Hasil analisis data kecepatan angin dari tahun 1999 sampai dengan 2008, dapat digambarkan dengan windrose (mawar angin) yang disajikan pada Gambar 20.

Berdasarkan hasil analisis kecepatan dan arah angin dalam bentuk windrose tersebut, dapat disimpulkan bahwa arah angin di Kabupaten Bandung lebih banyak berasal dari arah barat 43,8%, kemudian dari arah timur 34,5%. Angin yang berasal dari timur laut hanya 8,4%, itupun dengan kecepatan rendah (maksimum 5,0 km/jam). Sedangkan angin yang berasal dari barat laut hanya 2,4%, juga dengan kecepatan rendah (maksimum 5,0 km/jam).

Agar manfaat hutan kota dapat maksimal maka sebaiknya hutan kota yang berfungsi sebagai windbreak sebaiknya dibangun dengan desain sebagai berikut :

NE NW W E SW SE S Keterangan : : 0 – 2,5 km/jam : > 2,5 – 5 km/jam : > 5 km/jam

Gambar 20 Windrose Kabupaten Bandung. N

72

1) Hutan kota dibangun membujur dari arah selatan ke utara dan terletak di sebelah timur dan barat sumber polutan.

2) Hutan kota dibangun melintang dari barat ke timur dengan letak di sebelah selatan sumber polutan.

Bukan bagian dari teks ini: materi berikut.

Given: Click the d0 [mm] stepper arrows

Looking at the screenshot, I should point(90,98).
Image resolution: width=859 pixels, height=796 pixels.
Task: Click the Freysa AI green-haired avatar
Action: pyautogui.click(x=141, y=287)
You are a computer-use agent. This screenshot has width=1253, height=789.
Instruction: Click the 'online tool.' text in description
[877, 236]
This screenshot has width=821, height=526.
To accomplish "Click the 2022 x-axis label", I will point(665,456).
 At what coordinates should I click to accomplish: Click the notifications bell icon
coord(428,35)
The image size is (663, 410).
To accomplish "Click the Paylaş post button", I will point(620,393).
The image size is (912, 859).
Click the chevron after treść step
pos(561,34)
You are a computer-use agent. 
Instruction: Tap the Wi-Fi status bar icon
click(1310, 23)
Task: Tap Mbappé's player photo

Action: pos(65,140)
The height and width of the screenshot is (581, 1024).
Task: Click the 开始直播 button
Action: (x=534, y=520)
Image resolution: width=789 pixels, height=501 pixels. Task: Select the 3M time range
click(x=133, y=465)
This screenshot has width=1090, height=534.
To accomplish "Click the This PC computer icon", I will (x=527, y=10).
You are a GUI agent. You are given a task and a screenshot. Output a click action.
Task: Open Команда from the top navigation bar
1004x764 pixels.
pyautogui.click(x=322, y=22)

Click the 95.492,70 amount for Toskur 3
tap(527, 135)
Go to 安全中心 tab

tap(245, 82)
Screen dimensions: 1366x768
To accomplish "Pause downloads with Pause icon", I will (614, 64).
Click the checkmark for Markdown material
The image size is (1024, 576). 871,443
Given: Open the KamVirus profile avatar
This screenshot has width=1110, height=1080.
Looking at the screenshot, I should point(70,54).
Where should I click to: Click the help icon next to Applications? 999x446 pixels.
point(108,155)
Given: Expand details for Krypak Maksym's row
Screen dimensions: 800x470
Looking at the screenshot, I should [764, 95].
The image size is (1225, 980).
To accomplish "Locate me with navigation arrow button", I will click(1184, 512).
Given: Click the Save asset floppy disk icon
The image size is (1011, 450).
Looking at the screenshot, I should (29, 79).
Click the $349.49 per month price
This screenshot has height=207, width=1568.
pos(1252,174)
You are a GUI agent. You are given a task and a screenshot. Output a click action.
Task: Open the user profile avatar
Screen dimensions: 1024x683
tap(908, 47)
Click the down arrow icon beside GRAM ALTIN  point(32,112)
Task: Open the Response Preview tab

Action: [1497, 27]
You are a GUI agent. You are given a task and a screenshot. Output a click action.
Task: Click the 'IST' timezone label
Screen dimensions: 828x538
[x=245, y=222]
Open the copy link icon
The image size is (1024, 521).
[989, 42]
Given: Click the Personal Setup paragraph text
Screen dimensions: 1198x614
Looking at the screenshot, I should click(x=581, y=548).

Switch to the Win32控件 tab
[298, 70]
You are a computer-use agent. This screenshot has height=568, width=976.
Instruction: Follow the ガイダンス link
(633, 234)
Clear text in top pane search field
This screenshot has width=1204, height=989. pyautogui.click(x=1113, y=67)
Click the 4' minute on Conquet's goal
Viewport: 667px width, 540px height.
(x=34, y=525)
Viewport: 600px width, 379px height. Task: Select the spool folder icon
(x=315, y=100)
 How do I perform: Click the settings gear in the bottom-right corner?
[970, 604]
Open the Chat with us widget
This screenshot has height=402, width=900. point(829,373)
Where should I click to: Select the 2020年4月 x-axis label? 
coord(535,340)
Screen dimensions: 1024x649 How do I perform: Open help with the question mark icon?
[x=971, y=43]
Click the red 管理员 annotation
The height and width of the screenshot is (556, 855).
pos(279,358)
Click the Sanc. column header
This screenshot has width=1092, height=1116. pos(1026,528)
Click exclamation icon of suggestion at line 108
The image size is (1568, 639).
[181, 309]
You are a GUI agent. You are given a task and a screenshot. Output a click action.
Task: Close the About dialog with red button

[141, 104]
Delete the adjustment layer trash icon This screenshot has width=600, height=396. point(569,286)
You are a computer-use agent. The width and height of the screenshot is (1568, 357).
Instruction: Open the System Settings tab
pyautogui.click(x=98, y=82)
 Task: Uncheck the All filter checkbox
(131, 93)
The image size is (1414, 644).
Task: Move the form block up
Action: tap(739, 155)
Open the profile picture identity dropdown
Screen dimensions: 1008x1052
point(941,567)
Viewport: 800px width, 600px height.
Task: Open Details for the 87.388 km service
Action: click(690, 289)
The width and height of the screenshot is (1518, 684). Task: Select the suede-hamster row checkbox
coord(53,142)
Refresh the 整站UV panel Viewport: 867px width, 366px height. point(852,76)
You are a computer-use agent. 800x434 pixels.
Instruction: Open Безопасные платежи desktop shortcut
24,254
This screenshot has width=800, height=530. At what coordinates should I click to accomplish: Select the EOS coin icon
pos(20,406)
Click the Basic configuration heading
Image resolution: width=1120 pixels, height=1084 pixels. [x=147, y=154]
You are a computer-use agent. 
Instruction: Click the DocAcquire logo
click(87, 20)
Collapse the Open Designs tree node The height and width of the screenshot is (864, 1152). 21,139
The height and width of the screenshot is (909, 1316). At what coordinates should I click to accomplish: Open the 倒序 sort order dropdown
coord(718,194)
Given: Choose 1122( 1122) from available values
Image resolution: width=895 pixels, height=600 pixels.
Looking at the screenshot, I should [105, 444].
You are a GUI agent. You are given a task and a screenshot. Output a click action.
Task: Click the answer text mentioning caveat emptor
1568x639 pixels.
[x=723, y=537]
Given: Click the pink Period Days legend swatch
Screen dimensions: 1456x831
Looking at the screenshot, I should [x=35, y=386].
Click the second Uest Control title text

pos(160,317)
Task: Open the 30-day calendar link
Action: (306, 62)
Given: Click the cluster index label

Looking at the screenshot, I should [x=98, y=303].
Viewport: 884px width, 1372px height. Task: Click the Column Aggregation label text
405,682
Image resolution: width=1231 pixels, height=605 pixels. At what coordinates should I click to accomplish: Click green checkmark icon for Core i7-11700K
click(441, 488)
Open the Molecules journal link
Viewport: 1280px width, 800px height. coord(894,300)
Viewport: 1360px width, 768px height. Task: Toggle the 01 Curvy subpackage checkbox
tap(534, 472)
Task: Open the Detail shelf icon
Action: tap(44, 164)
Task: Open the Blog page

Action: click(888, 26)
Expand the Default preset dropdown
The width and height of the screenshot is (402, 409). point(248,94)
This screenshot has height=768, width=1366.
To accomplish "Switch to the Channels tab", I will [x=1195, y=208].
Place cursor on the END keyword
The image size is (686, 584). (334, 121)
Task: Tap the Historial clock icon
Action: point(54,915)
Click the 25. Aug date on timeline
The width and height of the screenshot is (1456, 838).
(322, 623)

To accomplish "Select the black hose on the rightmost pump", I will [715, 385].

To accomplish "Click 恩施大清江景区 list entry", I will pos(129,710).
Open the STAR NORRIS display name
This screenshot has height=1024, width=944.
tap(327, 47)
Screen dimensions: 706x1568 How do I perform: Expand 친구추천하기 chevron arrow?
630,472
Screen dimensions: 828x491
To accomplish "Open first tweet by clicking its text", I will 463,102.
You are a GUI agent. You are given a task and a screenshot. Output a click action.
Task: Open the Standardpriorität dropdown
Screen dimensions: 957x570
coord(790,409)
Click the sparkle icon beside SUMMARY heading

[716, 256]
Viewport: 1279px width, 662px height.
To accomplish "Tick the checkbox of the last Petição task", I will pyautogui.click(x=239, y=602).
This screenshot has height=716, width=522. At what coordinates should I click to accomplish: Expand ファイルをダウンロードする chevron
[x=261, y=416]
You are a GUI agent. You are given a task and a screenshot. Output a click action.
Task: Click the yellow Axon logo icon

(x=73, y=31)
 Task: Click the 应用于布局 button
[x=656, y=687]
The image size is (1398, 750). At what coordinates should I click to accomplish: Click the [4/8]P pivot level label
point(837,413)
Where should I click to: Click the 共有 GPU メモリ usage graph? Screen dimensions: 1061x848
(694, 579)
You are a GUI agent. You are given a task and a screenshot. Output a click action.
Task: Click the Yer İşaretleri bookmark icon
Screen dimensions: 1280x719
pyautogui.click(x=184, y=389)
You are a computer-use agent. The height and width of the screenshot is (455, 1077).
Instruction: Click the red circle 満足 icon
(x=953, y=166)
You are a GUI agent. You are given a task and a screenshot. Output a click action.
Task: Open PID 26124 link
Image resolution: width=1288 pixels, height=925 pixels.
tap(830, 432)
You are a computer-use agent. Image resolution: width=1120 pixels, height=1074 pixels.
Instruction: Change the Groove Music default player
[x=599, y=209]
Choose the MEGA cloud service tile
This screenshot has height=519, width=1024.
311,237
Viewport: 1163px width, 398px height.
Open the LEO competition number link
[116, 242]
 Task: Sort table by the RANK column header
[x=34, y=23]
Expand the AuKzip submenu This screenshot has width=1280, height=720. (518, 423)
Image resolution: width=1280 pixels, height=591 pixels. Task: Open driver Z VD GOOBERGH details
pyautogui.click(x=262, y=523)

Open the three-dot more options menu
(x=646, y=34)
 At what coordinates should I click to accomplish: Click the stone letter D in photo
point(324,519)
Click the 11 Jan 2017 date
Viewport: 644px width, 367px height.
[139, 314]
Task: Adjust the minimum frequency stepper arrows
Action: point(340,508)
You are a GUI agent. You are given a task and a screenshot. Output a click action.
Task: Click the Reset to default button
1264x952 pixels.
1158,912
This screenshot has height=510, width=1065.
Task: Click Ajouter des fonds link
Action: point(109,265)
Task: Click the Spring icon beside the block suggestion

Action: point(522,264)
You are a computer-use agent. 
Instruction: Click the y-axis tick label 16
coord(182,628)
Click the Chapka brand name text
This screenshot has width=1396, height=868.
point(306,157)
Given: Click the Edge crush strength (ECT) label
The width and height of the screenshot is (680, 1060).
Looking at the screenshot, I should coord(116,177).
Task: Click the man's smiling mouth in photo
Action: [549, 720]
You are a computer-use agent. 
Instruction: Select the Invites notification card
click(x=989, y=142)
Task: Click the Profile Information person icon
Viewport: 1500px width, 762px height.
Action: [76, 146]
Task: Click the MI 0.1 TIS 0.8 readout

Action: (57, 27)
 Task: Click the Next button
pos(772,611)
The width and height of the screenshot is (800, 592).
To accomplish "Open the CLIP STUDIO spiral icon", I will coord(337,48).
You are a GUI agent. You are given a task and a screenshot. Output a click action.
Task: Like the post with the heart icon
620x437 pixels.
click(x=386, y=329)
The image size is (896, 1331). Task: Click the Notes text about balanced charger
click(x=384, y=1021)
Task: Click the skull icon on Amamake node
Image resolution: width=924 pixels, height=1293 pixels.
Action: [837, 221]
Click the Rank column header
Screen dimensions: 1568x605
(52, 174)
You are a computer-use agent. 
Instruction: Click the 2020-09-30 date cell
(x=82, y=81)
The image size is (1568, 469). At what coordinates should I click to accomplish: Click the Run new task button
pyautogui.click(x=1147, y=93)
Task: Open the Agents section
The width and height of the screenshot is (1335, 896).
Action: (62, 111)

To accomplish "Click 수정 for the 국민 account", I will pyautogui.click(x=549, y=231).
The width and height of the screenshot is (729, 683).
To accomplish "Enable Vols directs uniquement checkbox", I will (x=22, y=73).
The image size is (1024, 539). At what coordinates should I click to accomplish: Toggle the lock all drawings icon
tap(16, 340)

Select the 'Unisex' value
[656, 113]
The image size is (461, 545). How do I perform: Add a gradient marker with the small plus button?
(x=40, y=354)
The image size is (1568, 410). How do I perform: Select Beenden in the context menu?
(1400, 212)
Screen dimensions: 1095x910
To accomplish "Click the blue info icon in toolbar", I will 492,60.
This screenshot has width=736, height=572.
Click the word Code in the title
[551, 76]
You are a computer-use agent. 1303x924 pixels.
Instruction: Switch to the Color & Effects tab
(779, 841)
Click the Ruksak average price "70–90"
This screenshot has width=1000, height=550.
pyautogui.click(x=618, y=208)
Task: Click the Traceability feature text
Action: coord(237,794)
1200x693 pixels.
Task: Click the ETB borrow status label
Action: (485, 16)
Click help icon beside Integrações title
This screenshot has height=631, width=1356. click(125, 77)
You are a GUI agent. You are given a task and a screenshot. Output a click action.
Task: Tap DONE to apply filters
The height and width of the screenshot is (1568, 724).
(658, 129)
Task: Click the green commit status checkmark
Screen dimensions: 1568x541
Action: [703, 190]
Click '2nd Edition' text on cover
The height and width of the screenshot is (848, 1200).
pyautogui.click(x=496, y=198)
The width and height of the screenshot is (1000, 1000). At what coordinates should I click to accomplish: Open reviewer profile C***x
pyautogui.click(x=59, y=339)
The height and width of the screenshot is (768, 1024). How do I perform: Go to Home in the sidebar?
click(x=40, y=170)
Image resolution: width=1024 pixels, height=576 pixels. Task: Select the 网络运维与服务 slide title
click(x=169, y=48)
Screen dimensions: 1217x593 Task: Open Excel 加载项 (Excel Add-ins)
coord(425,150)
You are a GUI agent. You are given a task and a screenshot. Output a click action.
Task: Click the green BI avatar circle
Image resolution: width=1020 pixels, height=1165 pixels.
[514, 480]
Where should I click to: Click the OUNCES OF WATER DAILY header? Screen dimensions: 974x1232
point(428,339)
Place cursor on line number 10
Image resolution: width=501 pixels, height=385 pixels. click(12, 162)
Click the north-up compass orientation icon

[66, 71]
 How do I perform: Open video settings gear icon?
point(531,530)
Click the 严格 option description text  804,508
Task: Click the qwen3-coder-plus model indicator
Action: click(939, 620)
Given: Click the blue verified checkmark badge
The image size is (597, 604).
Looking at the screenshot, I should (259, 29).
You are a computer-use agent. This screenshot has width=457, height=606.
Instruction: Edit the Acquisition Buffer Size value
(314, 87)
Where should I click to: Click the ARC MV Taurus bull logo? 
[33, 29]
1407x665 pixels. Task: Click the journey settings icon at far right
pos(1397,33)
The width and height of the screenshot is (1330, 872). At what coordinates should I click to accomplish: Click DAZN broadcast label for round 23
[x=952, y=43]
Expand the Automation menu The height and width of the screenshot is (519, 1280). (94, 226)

Berdasarkan kondisi aliran udara di Kabupaten Bandung, dari kedua desain tersebut, maka desain 1 harus lebih menjadi prioritas karena angin dominan di Kabupaten Bandung berasal dari arah barat dan timur. Desain 1 maupun desain 2 sebaiknya dibangun di Kecamatan Margaasih, Margahayu, Dayeuhkolot, Cileunyi, Rancaekek, Bojongsoang, Baleendah, Katapang, Banjaran, dan Majalaya.

5.2. Model Kota Hijau

Purnomo (2005) menyatakan bahwa untuk mempermudah pengorganisasian model, maka model dibagi menjadi beberapa sub model. Berdasarkan pengoganisasian model, model kota hijau di Kabupaten Bandung dibagi menjadi tiga sub model yaitu sub model sumber pencemar CO2, sub model suhu udara dan sub model penutupan lahan. Model terdiri dari variabel jumlah kendaraan yang dibagi lagi menjadi dua kelompok yaitu jumlah kendaraan roda dua dan kendaraan roda empat. Selain itu juga terdiri dari variabel jumlah unit industri, variabel jumlah penduduk dan variabel luas penutupan lahan. Luas penutupan lahan terdiri dari ruang terbuka hijau, lahan terbangun dan lahan terbuka.